Hier à l'Assemblée nationale, les députés ont adopté définitivement la
loi de finances de la Sécurité sociale. Cette loi instaure les «
franchises médicales ». Pas de pitié pour les pauvres ! C'est dès le
1er janvier prochain que les assurés auront à débourser 50 centimes sur
chaque boîte de médicaments, 50 centimes pour chaque acte paramédical,
et 2 euros sur chaque transport sanitaire. Ces franchises - que
l'inspirateur de la loi dans sa grande bonté a plafonnées à 50 euros
annuels - devront rapporter 850 millions d'euros par an au budget. La
ministre de la Santé, Roselyne Bachelot, a justifié cette mesure en
affirmant qu'elle permettait la « responsabilisation » des assurés.
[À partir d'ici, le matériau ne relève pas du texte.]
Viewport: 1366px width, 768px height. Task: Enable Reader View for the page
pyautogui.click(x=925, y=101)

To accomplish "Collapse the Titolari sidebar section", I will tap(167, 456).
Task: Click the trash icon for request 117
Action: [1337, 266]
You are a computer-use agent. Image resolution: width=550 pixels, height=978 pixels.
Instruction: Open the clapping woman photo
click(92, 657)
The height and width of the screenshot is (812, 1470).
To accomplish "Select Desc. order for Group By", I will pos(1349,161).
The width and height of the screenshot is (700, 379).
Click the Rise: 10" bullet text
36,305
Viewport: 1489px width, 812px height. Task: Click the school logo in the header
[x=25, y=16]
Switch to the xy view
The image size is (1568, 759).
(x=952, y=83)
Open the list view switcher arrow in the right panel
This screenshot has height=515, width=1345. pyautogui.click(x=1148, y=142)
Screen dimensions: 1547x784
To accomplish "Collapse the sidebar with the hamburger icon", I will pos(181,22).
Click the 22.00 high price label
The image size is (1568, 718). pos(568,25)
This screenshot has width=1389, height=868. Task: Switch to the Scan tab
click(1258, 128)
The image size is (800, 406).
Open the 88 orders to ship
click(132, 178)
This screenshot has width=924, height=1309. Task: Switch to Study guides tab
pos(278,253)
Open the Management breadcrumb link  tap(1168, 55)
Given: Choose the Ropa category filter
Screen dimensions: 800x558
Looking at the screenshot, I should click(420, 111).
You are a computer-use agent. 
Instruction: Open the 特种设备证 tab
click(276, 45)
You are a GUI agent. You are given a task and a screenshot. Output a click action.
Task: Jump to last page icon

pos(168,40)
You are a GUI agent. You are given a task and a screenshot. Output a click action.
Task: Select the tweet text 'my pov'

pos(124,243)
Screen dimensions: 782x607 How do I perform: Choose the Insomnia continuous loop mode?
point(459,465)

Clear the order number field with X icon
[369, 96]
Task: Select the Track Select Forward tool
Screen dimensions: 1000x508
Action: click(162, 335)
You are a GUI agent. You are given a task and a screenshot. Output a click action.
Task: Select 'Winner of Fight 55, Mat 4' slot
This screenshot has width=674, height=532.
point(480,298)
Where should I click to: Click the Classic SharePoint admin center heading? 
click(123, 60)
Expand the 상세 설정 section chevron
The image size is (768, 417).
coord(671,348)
C'est sans doute aussi pour « responsabiliser » les petits préretraités
qu'ils voient, à partir du 10 octobre de cette année, leur petite
pension imposée de 7,5 % de CSG.
Mais on se souvient que, pour faire
passer la pilule des franchises, et sur injonction de la Cour des
comptes, la majorité sarkozyste avait donné son accord pour une
taxation des stock-options. Pas une taxe bien grave ni dissuasive, 2,5
% sur les plus-values… Mais c'est encore trop pour les députés du
président. Ils l'ont assorti d'une mesure qui en repousse de quatre ans
son effectivité ! Ce n'est que dans quatre ans que les détenteurs de
stock-options se verront imposés. Quand, comme l'ex-PDG de Vinci
Antoine Zacharias, on part avec une retraite chapeau de 2,2 millions
d'euros annuelle et 173 millions d'euros de stock-options, pour payer
ses 2,5 % de taxe, il faut bien disposer de quatre ans pour se
retourner ! C'est l'équité, selon Sarkozy.